L’usage du maquillage non permanent ou la teinture des cheveux en dehors du shabbat1 ne relève pas de la Halakha pure. Selon les obédiences, on trouvera des codes plus ou moins arrêtés et plus ou moins différents. Pour les messieurs, l’imitation d’une pratique féminine semblerait se rapprocher du commandement « Un homme ne revêtira pas un habit de femme » (Deutéronome 22,5), sans que cela n’exclut de répondre par la permission en cas de nécessité sociale.
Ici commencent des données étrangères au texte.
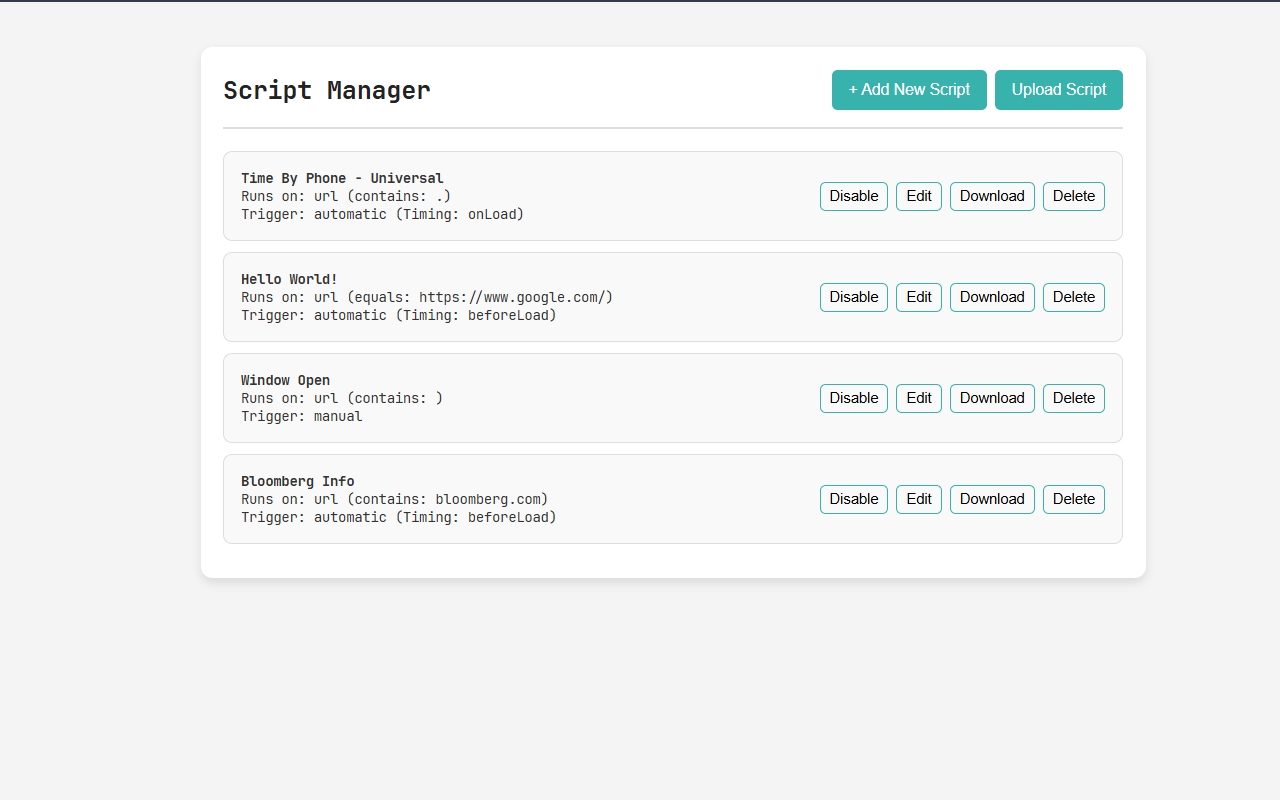This screenshot has height=800, width=1280.
Task: Click the Script Manager heading
Action: point(326,90)
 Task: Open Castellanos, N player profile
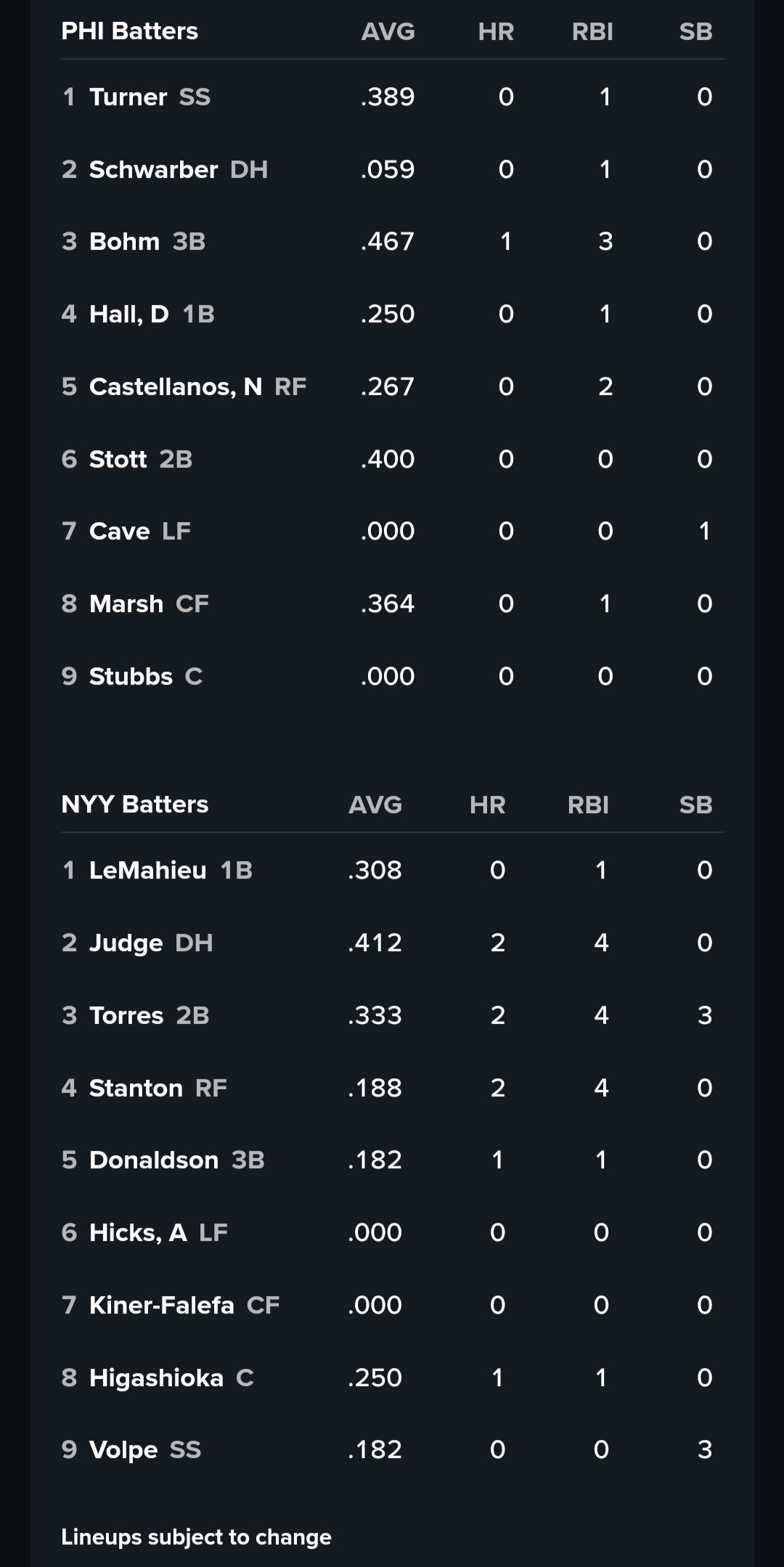coord(175,387)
La pratique du tatouage interroge, elle, un passif biblique plus lourd: « D’incision pour un défunt, ne pratiquez pas sur votre chair; d’écriture scarifiée ne pratiquez pas sur vous; je suis l’Éternel. » (Lévitique 19,28) Même si l’on croit deviner une énième mise à distance des codes idolâtres2 , l’application contemporaine de l’interdit ne fait pas débat3. Reste à en déterminer le contenu précis. Le Talmud4 le décompose en deux actes: écrire à l’encre ou à la teinture et inciser. Inciser puis colorer, dans cet ordre, selon la majorité des médiévaux5 . Quid de l’« écriture » seule ? Si l’interdit biblique semble contourné, les médiévaux s’accordent à déduire l’interdit rabbinique. Ajouté à la différence notable entre la réalisation d’un motif et l’écriture du nom d’une divinité, voilà de quoi permettre certains maquillages permanents en cas de nécessité sociale ou maritale: dissimuler un défaut, une cicatrice ou dessiner une papille mammaire après ablation d’un sein6 .
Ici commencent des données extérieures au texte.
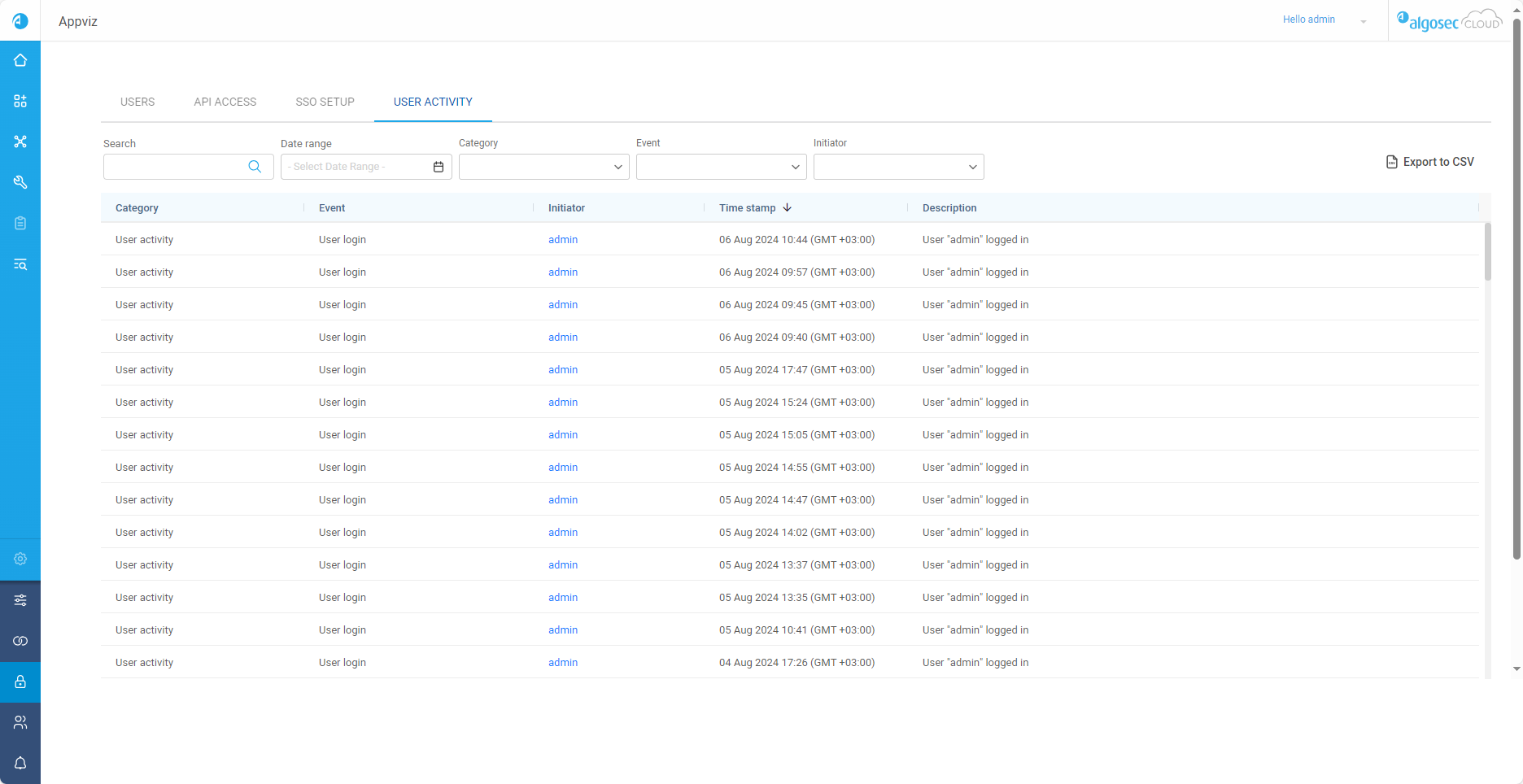Click the Search input field
The width and height of the screenshot is (1523, 784).
click(x=175, y=167)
Chez les décisionnaires d’aujourd’hui, le refus du tatouage à visée esthétique, artistique ou revendicative persiste donc, assorti de la permission d’effacer les- dits tatouages dans le cadre d’un retour à la pratique. Permission, éventuelle recommandation, mais pas obligation formelle7.
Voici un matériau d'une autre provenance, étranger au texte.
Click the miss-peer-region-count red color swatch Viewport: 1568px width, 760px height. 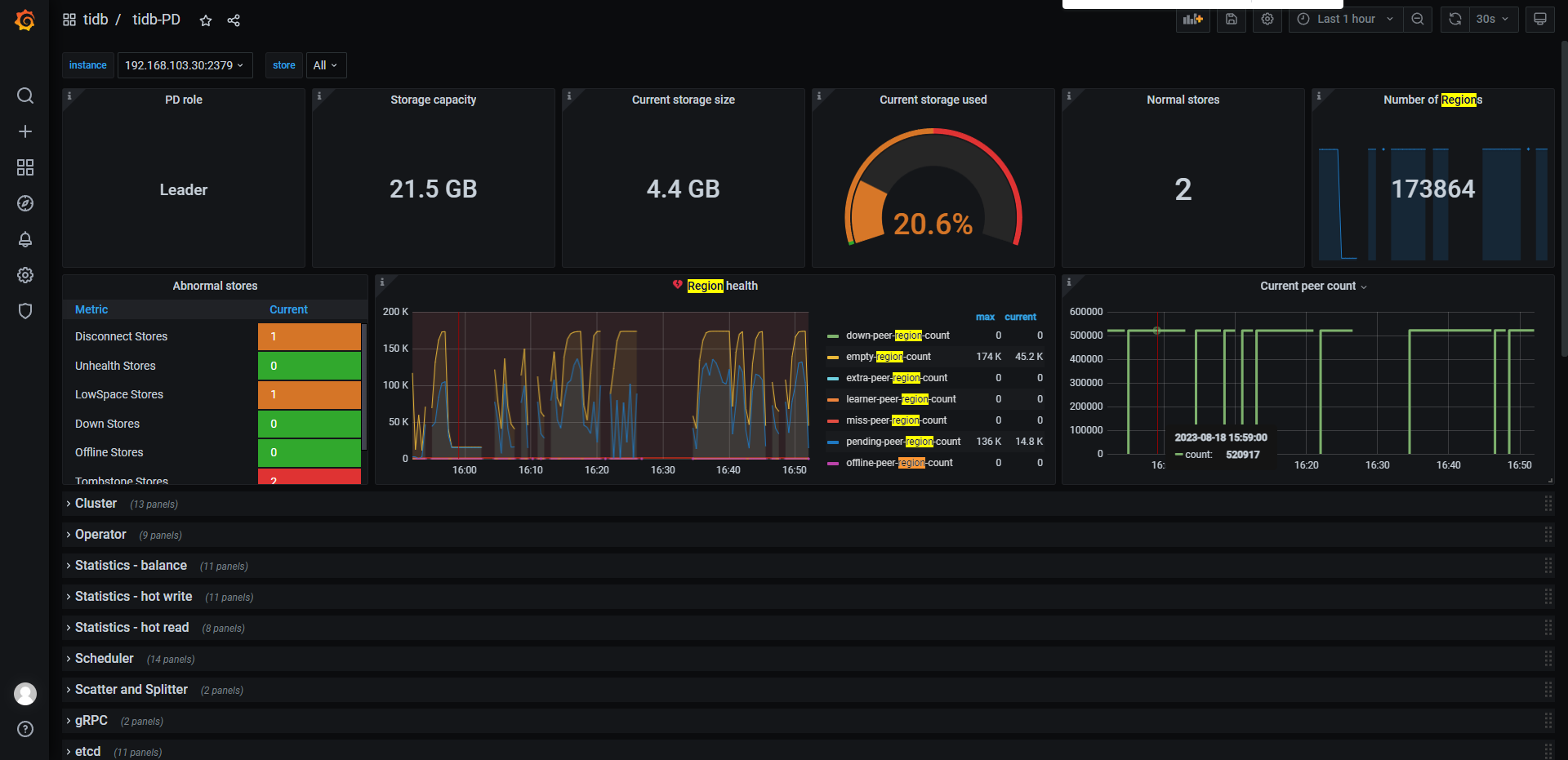pyautogui.click(x=833, y=420)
Le recours à la chirurgie esthétique a lui aussi fait l’objet d’une pondération. Attendu qu’intervenir aussi conséquemment sur le corps n’est licite que dans le cadre d’un soin, à visée prédictive inclus, pour quels motifs, quel degré de mal-être sera-t-il autorisé d’avoir recours à la chirurgie esthétique ? Là encore, la contrainte sociale – souffrance de paraître en société – ou les difficultés maritales – trouver un conjoint ou répondre à un désarroi conjugal – appellent la permission selon la plupart des décisionnaires 8.
La finesse des raisonnements sur cette question bioéthique devenue classique reste empreinte de prudence devant le risque de surenchère, dans le rapport à soi et à son image, dans le rapport au donné providentiel. Pour autant, la souffrance l’emporte in fine sur ces considérations tant il est vrai que l’impératif d’écoute est bien présent sous la plume de ces maîtres.
La sagesse juive s’est donc moins préoccupée de traiter la question du corps, de son esthétique et de son image, que de répondre des injonctions bibliques face à l’image sociale du corps. Faut-il y voir une fâcherie épidermique et tenace trouvant son habitude dans la réduction de l’hellénisme à l’olympisme ? Le corps en beauté ne serait qu’une passion grecque – on occulte- rait ainsi passablement le logos – et devrait à ce titre être méprisé, oublié… Ou, au contraire, peut-on déduire de ce silence le souci de soustraire le corps à l’obéissance à une norme esthétique ? Ce serait admettre que l’idée ne gouverne pas le corps dans l’expression de sa forme. Mais qu’il reste objet de contemplation en tant que tel. Juif par la mère, disent certains, car issu puis détaché de son corps. Né du sensible, porteur de beauté immanente.
1. Selon l’intention ou la technique, on se rapprochera d’un des trente-neuf travaux proscrits ou de leur dérivé. La technique relèverait de « teindre », l’intention d’« oindre » dès lors que l’on cherche à pallier une sécheresse par exemple.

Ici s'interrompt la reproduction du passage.